Dati di partenza |
——————

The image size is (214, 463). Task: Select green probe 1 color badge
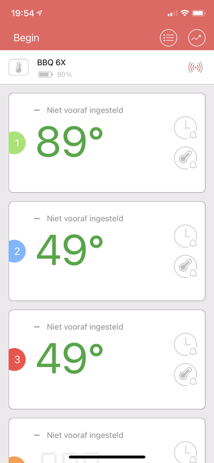(x=17, y=143)
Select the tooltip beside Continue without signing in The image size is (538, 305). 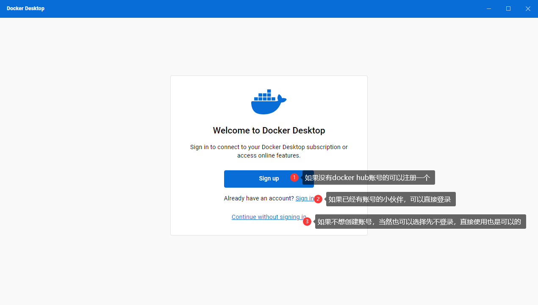(420, 222)
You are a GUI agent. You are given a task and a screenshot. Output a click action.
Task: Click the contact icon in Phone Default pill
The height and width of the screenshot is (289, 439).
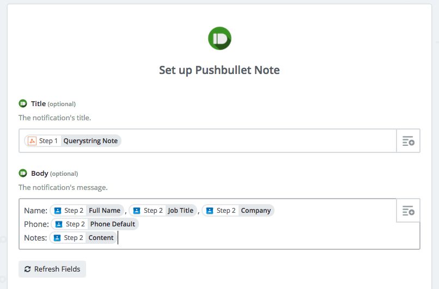(59, 224)
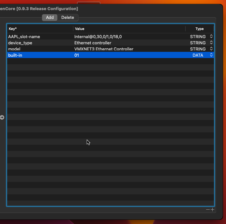Screen dimensions: 226x224
Task: Click the Type column header
Action: (199, 29)
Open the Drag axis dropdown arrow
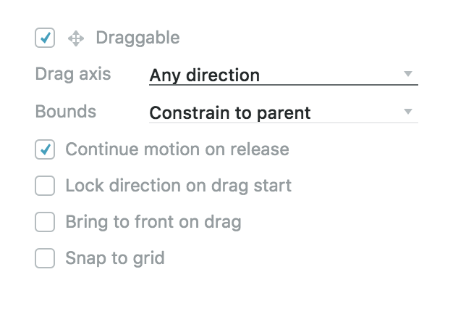The image size is (453, 309). (x=408, y=74)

——————

Consegna |
Trascrivi come elenco numerato le righe a partire da quella che contiene "You are a GUI" e proseguendo fino all'ultima riga, tralasciando le righe vuote. Lascia fuori le immagini.

Soluzione |
1. You are a GUI agent. You are given a task and a screenshot. Output a click action.
2. Task: Click the contact icon in Phone Default pill
3. The height and width of the screenshot is (289, 439).
4. (59, 224)
5. Screen dimensions: 226x224
6. Task: Click the Type column header
7. Action: (199, 29)
8. Open the Drag axis dropdown arrow
9. The image size is (453, 309). (x=408, y=74)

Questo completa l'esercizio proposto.